Correspondances entre 4 collèges

Parlant des étapes qui ont jalonné la mise en place de ce projet, Papis Diop indique que cela s’est fait en 3 phases. Avec l’appui de «Du Benn», un collectif d’artistes dont il fait partie et composé de Djibril Ndiaye, Assane Sar, René Gomis, Moustapha Badiane et Papa Amady Ndiaye le manager, un stock de matériels a d’abord été mis à la disposition des quatre collèges ciblés, à savoir le collège Keur Don Bosco de Nord-Foire où il est professeur, le Cem Thiaroye Azur avec le professeur d’éducation artistique Djibril Ndiaye, le Cem de Mboro avec Ousseynou Ba et le Cem de Bakel avec Baye Diouf Gning. «Ce stock permettra aux professeurs de pouvoir continuer à dispenser des cours en ayant à disposition le matériel qui fait souvent défaut. Une partie de ce stock sera offert aux élèves pour qu’ils puissent continuer de s’exprimer chez eux», soutient M. Diop qui souligne qu’une cinquantaine d’élèves de la 6ème à la 3ème a été sélectionnée. «Chaque élève se verra attribuer un correspondant. Nous mettons évidemment beaucoup de rigueur au respect des mesures barrières en classe», tient à noter le professeur d’éducation artistique qui souligne que «dans un deuxième temps les élèves de deux collèges Cem Thiaroye et Cem Mboro, Keur Don Bosco et Cem Bakel vont correspondre d’abord à travers une lettre écrite où ils expriment leur vécu depuis le début de la pandémie, ce qu’ils vivent chez eux, quand ils sortent, ce qu’ils voient à la télé etc.» La deuxième correspondance qui constitue la troisième phase est picturale. Et dans celle-ci, chaque élève s’exprimera à travers des dessins. «Bien que le thème principal reste le Covid-19, on a tenu à ce qu’ils aient une grande liberté d’expression aussi bien à travers les techniques utilisées que dans le contenu des dessins», souligne Papis Diop qui n’a pas manqué d’attirer l’attention sur le centre d’intérêt des élèves au moment d’aborder cette correspondance.  «Si d’aucuns se sont intéressés au couvre-feu, d’autres ont évoqué l’ennui de rester chez eux sans possibilité de voir leurs amis, ou le respect des gestes barrières. Beaucoup de dessins ont été axés sur la prévention.
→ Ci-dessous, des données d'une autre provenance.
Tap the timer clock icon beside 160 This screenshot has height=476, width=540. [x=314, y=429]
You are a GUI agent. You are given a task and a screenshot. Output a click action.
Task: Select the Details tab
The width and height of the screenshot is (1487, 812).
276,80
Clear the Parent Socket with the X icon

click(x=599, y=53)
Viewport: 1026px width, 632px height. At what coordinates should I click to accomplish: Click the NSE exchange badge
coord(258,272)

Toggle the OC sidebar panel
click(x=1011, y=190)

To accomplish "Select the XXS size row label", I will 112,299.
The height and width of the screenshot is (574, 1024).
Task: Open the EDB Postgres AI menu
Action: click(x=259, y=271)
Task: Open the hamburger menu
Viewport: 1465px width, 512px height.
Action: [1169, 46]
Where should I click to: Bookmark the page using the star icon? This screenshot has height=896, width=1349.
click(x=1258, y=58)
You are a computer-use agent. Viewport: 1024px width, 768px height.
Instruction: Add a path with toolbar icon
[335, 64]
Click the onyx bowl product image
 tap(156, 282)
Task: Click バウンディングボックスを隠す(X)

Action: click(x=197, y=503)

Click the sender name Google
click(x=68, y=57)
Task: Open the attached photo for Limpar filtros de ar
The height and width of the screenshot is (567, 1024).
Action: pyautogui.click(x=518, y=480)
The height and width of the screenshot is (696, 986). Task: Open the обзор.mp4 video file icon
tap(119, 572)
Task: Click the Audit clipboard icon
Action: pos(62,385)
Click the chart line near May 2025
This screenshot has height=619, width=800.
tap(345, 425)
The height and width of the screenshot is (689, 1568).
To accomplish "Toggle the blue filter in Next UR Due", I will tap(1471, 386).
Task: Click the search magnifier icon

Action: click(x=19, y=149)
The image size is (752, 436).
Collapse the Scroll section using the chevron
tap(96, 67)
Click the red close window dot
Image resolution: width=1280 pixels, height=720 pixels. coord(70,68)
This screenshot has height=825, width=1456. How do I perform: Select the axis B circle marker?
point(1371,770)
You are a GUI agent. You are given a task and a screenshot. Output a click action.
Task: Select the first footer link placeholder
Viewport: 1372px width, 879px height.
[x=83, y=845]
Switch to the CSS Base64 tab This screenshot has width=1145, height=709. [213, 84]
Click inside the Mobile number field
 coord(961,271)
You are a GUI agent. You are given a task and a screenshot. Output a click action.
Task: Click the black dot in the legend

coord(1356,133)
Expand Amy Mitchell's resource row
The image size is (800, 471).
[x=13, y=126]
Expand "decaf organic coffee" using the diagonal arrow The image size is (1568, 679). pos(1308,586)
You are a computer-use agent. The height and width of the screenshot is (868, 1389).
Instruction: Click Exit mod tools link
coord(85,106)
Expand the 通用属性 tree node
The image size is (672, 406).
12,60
Ce qui prouve que le message est bien passé sur les moyens d’éviter la transmission de la maladie.»

Documenter le vécu des jeunes

Parlant du financement, le professeur d’éducation artistique de dire que cela s’est fait juste sur une présentation d’un budget pour la mise en œuvre du projet. «Par la suite, ils ont sélectionné et financé les projets qu’ils ont jugés plus intéressants. J’estime que c’est juste un moyen pour eux d’apporter leur pierre à l’édifice de la lutte contre la pandémie en appuyant les projets artistiques qui vont en ce sens.»  Papis Diop, qui a recueilli les avis des élèves sur la pandémie pour donner corps à ce projet, souligne que le point de vue des plus jeunes l’a toujours intéressé. «Au moment de l’arrêt des cours, je me suis toujours demandé comment mes élèves passaient leur temps. On ne s’en rend pas toujours compte, mais la situation que l’on vit est exceptionnelle et sans précédent. A coup sûr, le Covid-19 marquera l’histoire et on en parlera encore pendant des décennies. Et dans quelques décennies, ce sont les plus jeunes qui seront là pour en témoigner ; d’où l’importance de recueillir leurs points de vue», souligne l’enseignant qui estime toutefois que l’on n’implique pas assez les élèves dans la prévention et les informations. Papis Diop estime en effet que les jeunes écoutent beaucoup d’informations sur le Covid-19 à travers les médias. «Mais qui leur explique ce que signifie cas communautaire, distanciation physique, geste barrière etc. ?», s’interroge celui qui dit s’être «rendu compte qu’à travers leurs réalisations ils ont en effet tout compris et avec un point de vue bien à eux, qui s’accorde à leur innocence».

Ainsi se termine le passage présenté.